Ik ben net terug van ons
bezoek aan Kunstmoment Diepenheim, het jaarlijks bezoek aan Diepenheim.
Sinds wanneer bezoeken wij dat eigenlijk? Volgens mij fietste ik voor het eerst
naar Diepenheim in 2002. En sindsdien is het een jaarlijks terugkerende
traditie geworden. Dus we vieren vandaag waarschijnlijk ons twintigste bezoek:
Corona was een spelbreker, en wij hebben misschien ook een editie of twee laten
liggen.
En vroeger was Kunstmoment Diepenheim gewoon tien dagen: twee weekenden en de week er tussen in, een festivalstadje. Maar. Tijden veranderen. Nu is de kunst in Diepenheim alleen maar te bekijken in twee lange weekends.
Ach, er is wel meer veranderd in de afgelopen decennia: het Gemeentehuis is gesloopt. Café De Schipper werd Irma’s en Herberg De Pol is nu het centrale punt van deze tentoonstelling. (Maar ja, als je alles op moet noemen wat er veranderd is, in, en rondom Diepenheim de afgelopen kwart eeuw, dan ben je nogal een tijdje bezig). Misschien ben ik wel veranderd de afgelopen 25 jaar.
Maar we kennen het stedeke, en we kennen de locaties. We hebben de kippen van Koen van Mechelen gezien. En ook de installatie van Hans op den Beeck.
Op weg naar Diepenheim, hadden we een tussenstop in Lochem. We aten een broodje (een vies broodje) en dronken een kopje koffie en thee. En we bezochten de boekhandel Lovink, waar A.L. Snijders middels een groot, niet al te best, geschilderd portret, de bezoeker aankeek. Helaas was het boek: De goddelijke comedyclub, van Christiaan Weijts, net uitverkocht. We pakten onze paraplu weer en gingen naar buiten.
We hadden een huisje in de buurt van Gelselaar. Een dorpje waar de kerk in het midden staat maar haast onvindbaar lijkt: we hadden een rondje gefietst en gedacht: waar is die kerk nou? De huizen en boerderijen rondom, vormen met hun hun rug een gesloten cirkel om de kerk. Een nauw paadje bood toegang, bijzonder.

****

### Opdracht en eisen
Hoeveel dagen duurde Kunstmoment Diepenheim vroeger volgens de getoonde tekst? De gegevens die nu komen, hebben een andere bron.

### Aangeleverde gegevens
****

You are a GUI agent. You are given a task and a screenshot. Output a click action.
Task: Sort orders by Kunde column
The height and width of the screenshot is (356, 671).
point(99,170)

****

### Antwoord
Tien dagen: twee weekenden en de week daartussen.